Par conséquent, la SA Axa France Iard devra garantir son assurée, l'EURL Dumery, au titre des dommages immatériels.
Sur les préjudices :
D'une part, l'expert a évalué les travaux de reprise à la somme de 8 872,50 euros TTC, comprenant notamment les sommes de 2 556 euros et 726 euros au titre des investigations et des recherches.
La société Leroy Merlin et Axa font valoir à juste titre que ces deux dernières sommes ont été prises en charge par la Maaf, qui n'est pas partie à la présente procédure.
Les époux [E] n'étant pas recevables à solliciter le remboursement de sommes pour le compte de leur assureur, les travaux de reprise seront évalués à la somme de 5 590,50 euros que la société Leroy Merlin et l'EURL Dumery seront condamnés in solidum à payer à Monsieur et Madame [E].
D'autre part, s'agissant de la perte de loyers invoqués par les époux [E], l'expert a fixé à 416 euros par mois le préjudice locatif subi par ces derniers.
Au préalable, force est de constater que les époux [E], qui font état dans leurs conclusions (pages 3 et 13) de plusieurs périodes de location de courte durée (pas supérieure à 6 mois), ne versent aux débats aucun élément permettant d'apprécier précisément la régularité desdites locations et par conséquent, la certitude pour les bailleurs de percevoir régulièrement des loyers, étant relevé que l'expert indique que le bien a été loué de façon épisodique entre 2011 et 2014.

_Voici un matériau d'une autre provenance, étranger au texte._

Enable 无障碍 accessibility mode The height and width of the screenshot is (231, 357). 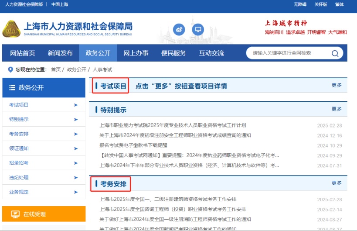click(x=300, y=4)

La perte de chance pour Monsieur et Madame [E] de percevoir des loyers sera donc évaluée à 50 %, soit 208 euros par mois pour la période allant du 15 mai 2015, date de leur assignation à l'encontre de la société Leroy Merlin jusqu'au mois de juin 2021, date du versement par cette dernière de la somme allouée aux époux [E], soit 73 mois et 15 jours.
La société Leroy Merlin et la SA Axa France Iard seront donc condamnées in solidum à payer à Monsieur et Madame [E] une somme de 15 288 euros (208 euros x 73 mois et 15 jours ) au titre de leur préjudice locatif.
Les époux [E] seront donc déboutés de leur demande aux fins de fixation de leur préjudice locatif à la somme de 34 944 euros .
Enfin, l'exécution défectueuse des travaux par l'EURL Dumery constituant la cause exclusive des désordres, son assureur, la SA Axa France Iard, sera condamnée à relever et garantir la société Leroy Merlin des condamnations prononcées à son encontre au titre des travaux de reprise et du préjudice locatif.
PAR CES MOTIFS :
La cour,
Infirme le jugement en toutes ses dispositions ;
Statuant à nouveau et y ajoutant,
Rejette le moyen tiré de l'irrecevabilité de la demande des époux [E] formée au titre de leur préjudice immatériel ;
Condamne in solidum la société Leroy Merlin France et la Sa Axa France Iard à payer à Monsieur [Z] [E] et à Madame [B] [D] épouse [E] la somme de 5 590,50 euros au titre des travaux de reprise ;
Condamne in solidum la société Leroy Merlin France et la Sa Axa France Iard à payer à Monsieur [Z] [E] et à Madame [B] [D] épouse [E] la somme de 15 288 euros au titre du préjudice locatif ;
Condamne la SA Axa France Iard à relever et garantir la société Leroy Merlin France des condamnations prononcées à son encontre au titre des travaux de reprise et du préjudice locatif ;
Condamne in solidum la société Leroy Merlin France et la Sa Axa France Iard à payer à Monsieur [Z] [E] et à Madame [B] [D] épouse [E] la somme de 5000 euros au titre de l'article 700 du code de procédure civile, pour leurs frais engagés en première instance et en appel ;
Condamne in solidum la société Leroy Merlin France et la Sa Axa France Iard aux entiers dépens de première instance et d'appel.